• Exercise aim: Give the listing from its start up to and including the line with "I will point(46,190)." as a two-column CSV with the headers instruction and location. Use one row for each thing asked, and put the text and its answer each in a single quoted field with line breaks replaced by spaces.
# # # # #
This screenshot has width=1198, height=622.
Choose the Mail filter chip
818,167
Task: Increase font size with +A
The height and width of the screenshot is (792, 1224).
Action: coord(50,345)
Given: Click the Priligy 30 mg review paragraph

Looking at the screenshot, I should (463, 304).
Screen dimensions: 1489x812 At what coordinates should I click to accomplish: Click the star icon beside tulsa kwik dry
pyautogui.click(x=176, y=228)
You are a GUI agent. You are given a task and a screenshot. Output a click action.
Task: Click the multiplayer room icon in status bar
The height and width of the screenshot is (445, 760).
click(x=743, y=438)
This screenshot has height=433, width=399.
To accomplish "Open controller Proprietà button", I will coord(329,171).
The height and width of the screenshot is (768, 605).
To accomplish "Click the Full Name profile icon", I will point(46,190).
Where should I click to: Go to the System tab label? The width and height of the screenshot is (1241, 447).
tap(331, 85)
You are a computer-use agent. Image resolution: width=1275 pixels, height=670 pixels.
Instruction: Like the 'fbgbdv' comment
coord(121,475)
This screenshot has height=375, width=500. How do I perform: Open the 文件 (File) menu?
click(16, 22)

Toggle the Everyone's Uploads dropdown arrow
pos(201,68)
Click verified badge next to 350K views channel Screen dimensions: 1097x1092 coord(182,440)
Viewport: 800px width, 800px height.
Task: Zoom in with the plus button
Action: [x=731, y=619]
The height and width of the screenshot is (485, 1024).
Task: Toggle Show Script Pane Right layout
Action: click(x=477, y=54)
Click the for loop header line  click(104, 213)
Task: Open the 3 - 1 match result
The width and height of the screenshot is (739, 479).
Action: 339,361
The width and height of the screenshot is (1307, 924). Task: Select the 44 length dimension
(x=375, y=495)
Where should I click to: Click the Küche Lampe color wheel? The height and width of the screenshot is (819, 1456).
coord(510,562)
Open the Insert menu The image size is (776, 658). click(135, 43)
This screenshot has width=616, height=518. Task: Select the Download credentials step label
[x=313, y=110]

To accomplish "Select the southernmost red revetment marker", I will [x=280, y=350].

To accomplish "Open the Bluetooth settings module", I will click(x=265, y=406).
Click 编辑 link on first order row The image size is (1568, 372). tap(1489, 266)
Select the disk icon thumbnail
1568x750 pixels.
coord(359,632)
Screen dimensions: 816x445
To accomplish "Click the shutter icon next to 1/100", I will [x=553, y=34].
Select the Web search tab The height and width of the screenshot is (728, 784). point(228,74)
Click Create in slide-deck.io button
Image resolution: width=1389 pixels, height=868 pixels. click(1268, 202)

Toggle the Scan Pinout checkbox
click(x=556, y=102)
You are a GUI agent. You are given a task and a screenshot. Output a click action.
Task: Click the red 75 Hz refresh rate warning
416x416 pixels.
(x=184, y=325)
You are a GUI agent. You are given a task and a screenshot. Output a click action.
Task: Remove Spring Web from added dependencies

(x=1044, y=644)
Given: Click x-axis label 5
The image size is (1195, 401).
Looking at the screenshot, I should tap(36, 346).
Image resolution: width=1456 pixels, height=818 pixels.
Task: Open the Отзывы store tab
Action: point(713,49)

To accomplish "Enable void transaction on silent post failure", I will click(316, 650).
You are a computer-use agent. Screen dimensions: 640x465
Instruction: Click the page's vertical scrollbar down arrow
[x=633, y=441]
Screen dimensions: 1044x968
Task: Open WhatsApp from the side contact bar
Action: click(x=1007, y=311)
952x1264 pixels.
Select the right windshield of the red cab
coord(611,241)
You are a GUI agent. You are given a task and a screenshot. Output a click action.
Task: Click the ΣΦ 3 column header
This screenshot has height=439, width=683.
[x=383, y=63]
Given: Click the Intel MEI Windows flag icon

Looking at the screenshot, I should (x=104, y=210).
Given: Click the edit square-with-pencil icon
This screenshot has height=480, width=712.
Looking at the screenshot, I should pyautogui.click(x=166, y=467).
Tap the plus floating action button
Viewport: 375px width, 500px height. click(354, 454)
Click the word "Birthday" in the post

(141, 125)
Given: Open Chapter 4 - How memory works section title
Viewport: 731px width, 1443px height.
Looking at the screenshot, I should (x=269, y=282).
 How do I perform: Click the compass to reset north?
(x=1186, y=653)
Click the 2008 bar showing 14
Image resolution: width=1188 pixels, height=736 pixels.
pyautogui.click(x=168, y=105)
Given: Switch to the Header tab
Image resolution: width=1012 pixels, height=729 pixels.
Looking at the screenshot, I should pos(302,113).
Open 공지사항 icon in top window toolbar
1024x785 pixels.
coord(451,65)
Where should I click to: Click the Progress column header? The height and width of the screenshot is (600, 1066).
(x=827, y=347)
# # # # #
• Final result:
instruction,location
"This screenshot has width=1198, height=622. Choose the Mail filter chip","818,167"
"Task: Increase font size with +A The height and width of the screenshot is (792, 1224).","Action: coord(50,345)"
"Given: Click the Priligy 30 mg review paragraph","Looking at the screenshot, I should (463, 304)."
"Screen dimensions: 1489x812 At what coordinates should I click to accomplish: Click the star icon beside tulsa kwik dry","pyautogui.click(x=176, y=228)"
"You are a GUI agent. You are given a task and a screenshot. Output a click action. Task: Click the multiplayer room icon in status bar The height and width of the screenshot is (445, 760).","click(x=743, y=438)"
"This screenshot has height=433, width=399. To accomplish ""Open controller Proprietà button"",","I will coord(329,171)."
"The height and width of the screenshot is (768, 605). To accomplish ""Click the Full Name profile icon"",","I will point(46,190)."